On September 15, 1920, with Ty Cobb in the lineup, the Detroit Tigers defeated the London Tecumsehs 5-4 before 3,000 people at Tecumseh Park in exhibition baseball. Reserved seating for the game was $1.

The 1920 Tecumsehs clinched the first-place pennant with 15 games to play and London led the Michigan-Ontario league in attendance, with an astonishing 100,686 people watching them play.

On May 9, 1921, under manager George (Mooney) Gibson, the Pittsburgh Pirates beat the London Tecumsehs 8-7 at Tecumseh Park before 3,500 people in an exhibition baseball game. Before the game, Gibson and his team were presented with a silver loving cup by the London Kiwanis Club. Gibson thrilled the locals by catching the opening inning with his 1909 World Series-winning battery mate Babe Adams and singling and scoring a run in his lone at-bat. London Mayor Syd Little entertained the team that evening at his home.

On September 14, 1921, the Tecumsehs won the Michigan-Ontario Baseball League championship, 1-0 over Bay City, Michigan, before 1,000 people at Tecumseh Park. London scored its lone run in the first inning when third baseman Doc Shay, playing his first game of the series because of illness, tripled and scores on a sacrifice fly. In three games of the series, London pitcher Frank Herbst of London allowed six hits and only one run in 33 innings. London advanced against Ludington, Michigan, champions of the Central League.

On September 28, 1921, London won the best-of-seven series against Ludington 4-3, taking Game 7 10-7 at Grand Rapids, Mich. The Tecumsehs were down 3-1 in the series. A few days later, London manager Buzz Wetzel was presented with a gold watch to commemorate the win. The normally reserved Wetzel spoke, saying, "I tried to do what was right and give you the best I had and I honestly believe that the fans here have a right to be proud of their baseball team."

On May 23, 1923, Washington's pitching ace Walter Johnson was in uniform but did not pitch as the Washington Senators defeated the Tecumsehs 13-9 in an exhibition baseball game at Tecumseh Park.

George (Mooney) Gibson

One of the early stars to emerge from Tecumseh Park was London West resident, George Gibson, a young bricklayer-homebuilder turned catcher who enjoyed a lengthy playing career with the Pittsburgh Pirates, winning the World Series in 1909 by beating Ty Cobb's Detroit Tigers. When he arrived back at the train station in his hometown on October 27, 1909, there were more than 5,000 cheering fans to greet him. London, at the time, had approximately 35,000 residents.

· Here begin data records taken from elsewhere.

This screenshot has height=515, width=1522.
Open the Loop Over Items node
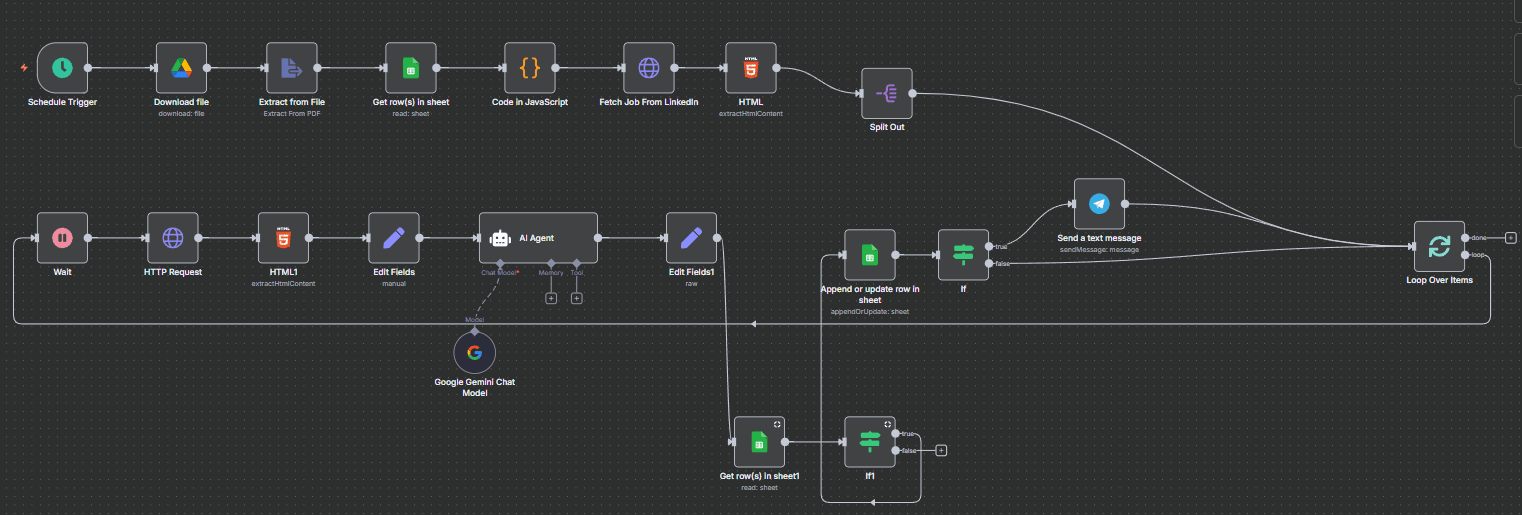point(1439,246)
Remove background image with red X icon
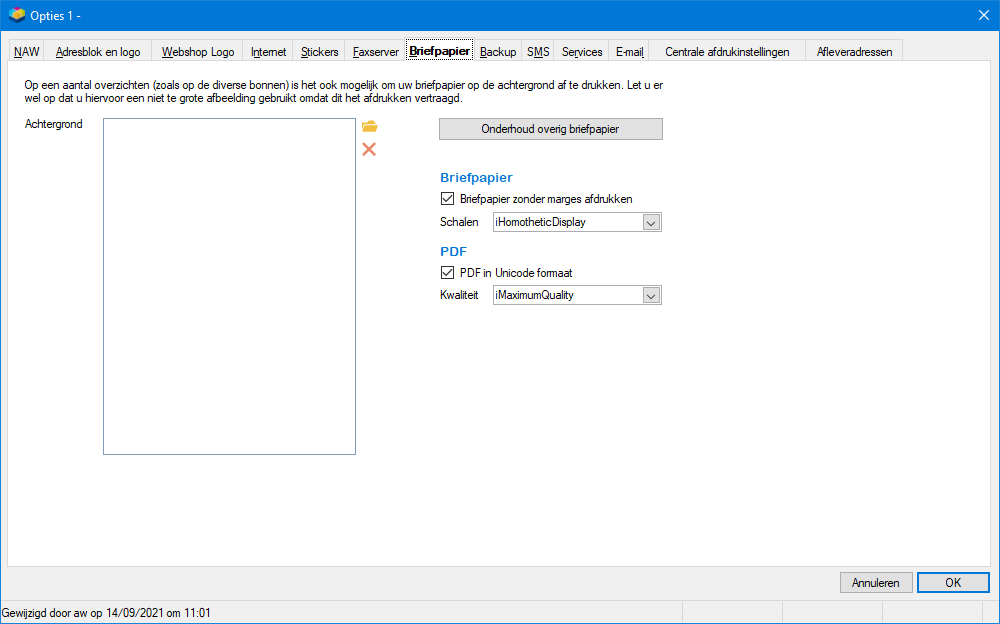Screen dimensions: 1000x624 [369, 149]
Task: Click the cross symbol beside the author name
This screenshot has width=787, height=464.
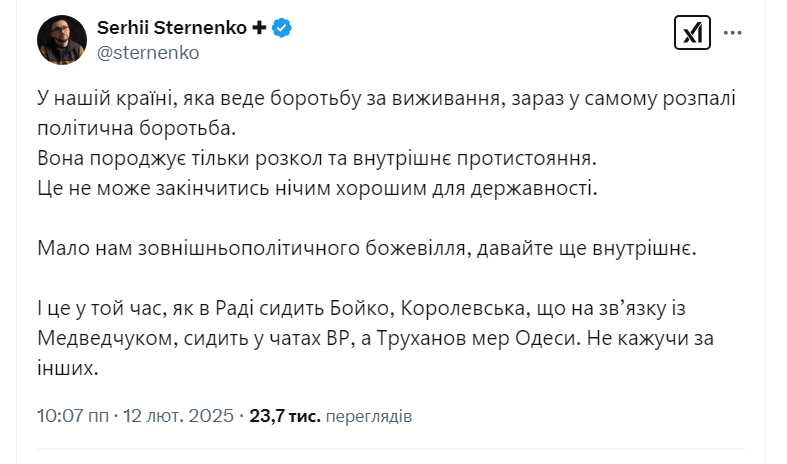Action: click(259, 28)
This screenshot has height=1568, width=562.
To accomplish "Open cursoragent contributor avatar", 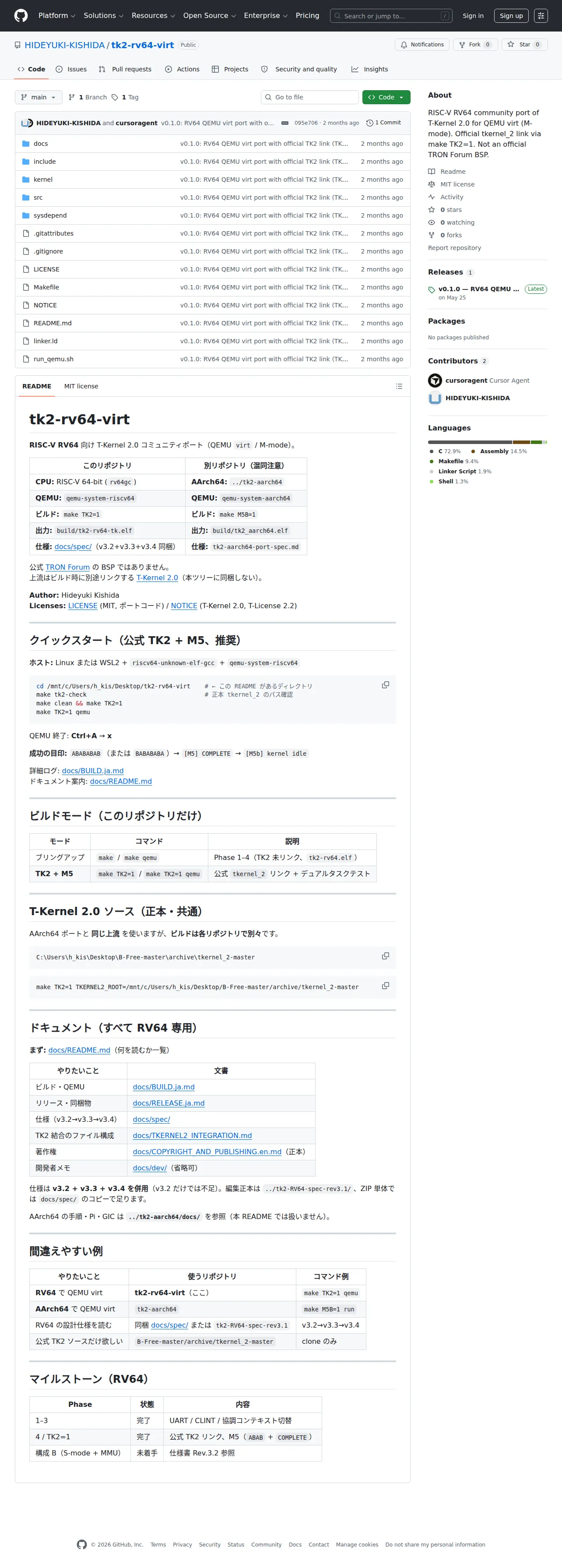I will click(x=435, y=381).
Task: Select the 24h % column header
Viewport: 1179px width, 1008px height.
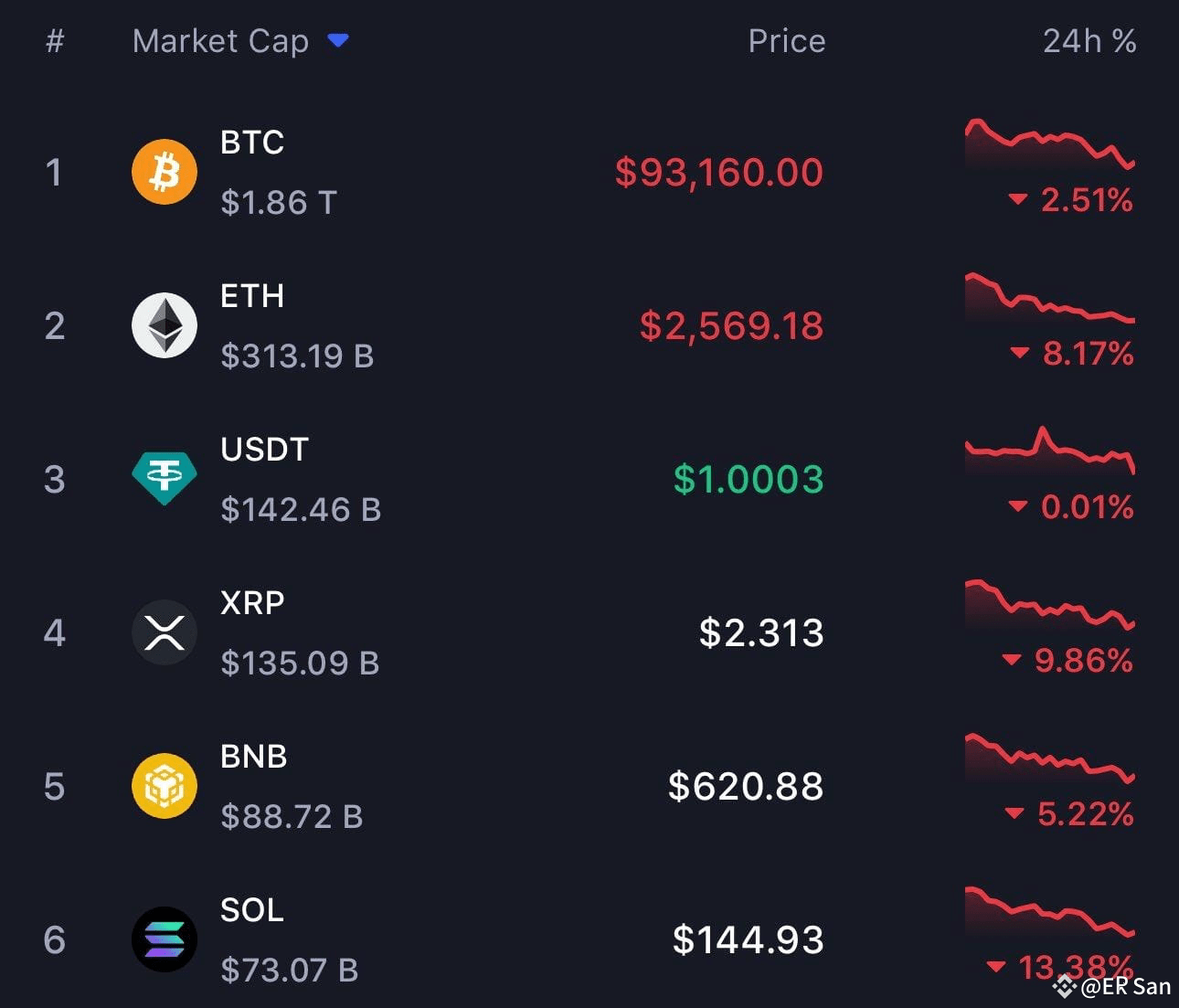Action: pos(1090,40)
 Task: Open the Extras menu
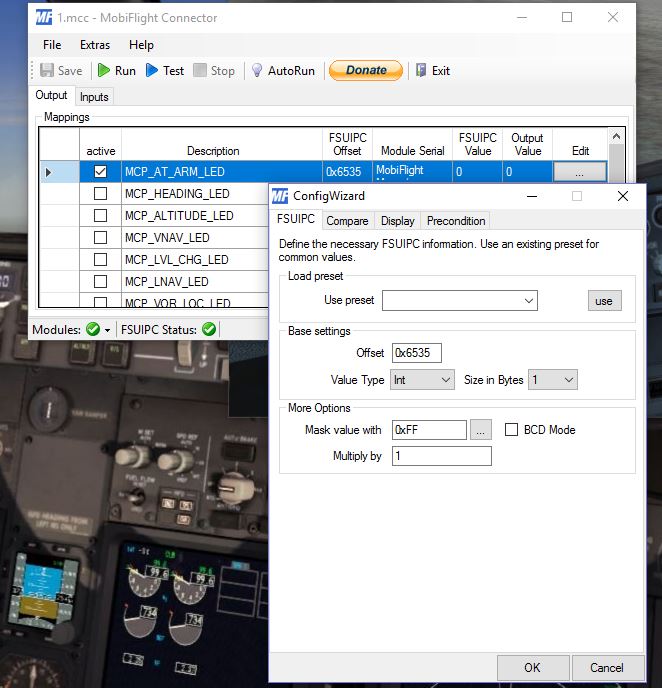(95, 45)
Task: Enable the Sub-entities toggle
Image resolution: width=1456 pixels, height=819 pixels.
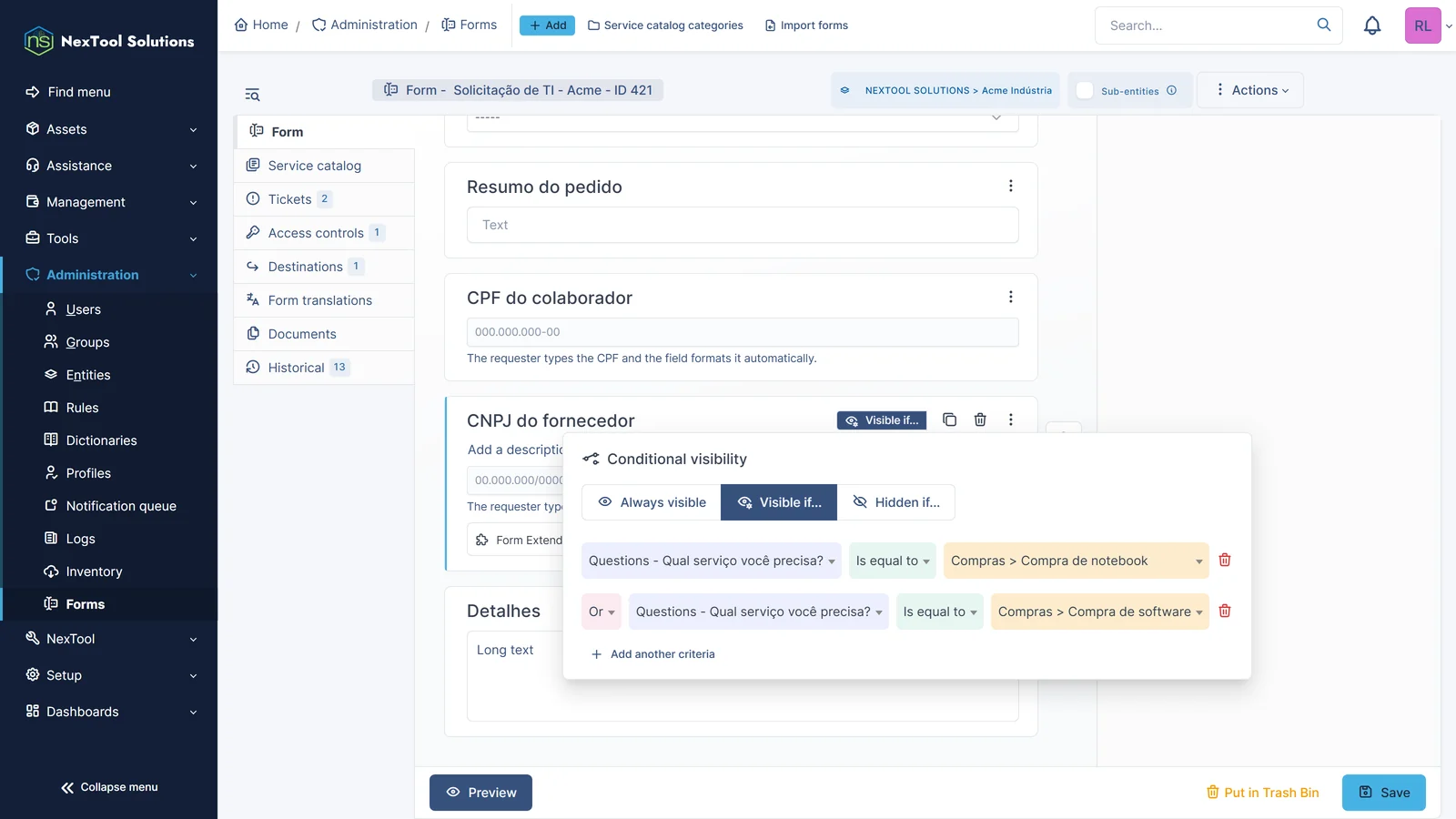Action: (x=1085, y=90)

Gibson played in the Major Leagues until 1918, 12 years with the Pirates and two years with the New York Giants, appearing in 1,213 games.

Gibson first signed a pro contract in 1903 and joined the Pittsburgh Pirates two years later. He had a strong throwing arm and led National League catchers in fielding percentage several times. Known as a developer of young pitchers, Gibson later managed the Toronto Maple Leafs of the AAA International League in 1919, the Pirates (1920–1922, 1932–1934) and the Chicago Cubs (1925).

He was named Canada's baseball player of the half century and in 1958 was the first baseball player elected to the Canadian Sports Hall of Fame. He was subsequently inducted into the Canadian Baseball Hall of Fame & Museum in 1987 and was one of the inaugural 10 inductees into the London Sports Hall of Fame in 2001.

Thames River flood of 1883

Tecumseh Park was damaged by a flood of the Thames River on July 11, 1883 which destroyed the original grandstands, located near today's outfield foul ball lines. Originally, home plate was located in today's left-centre field. The new replacement grandstand (1883–1937) was built facing east toward downtown London, with home plate moved to approximately the same location as it is today.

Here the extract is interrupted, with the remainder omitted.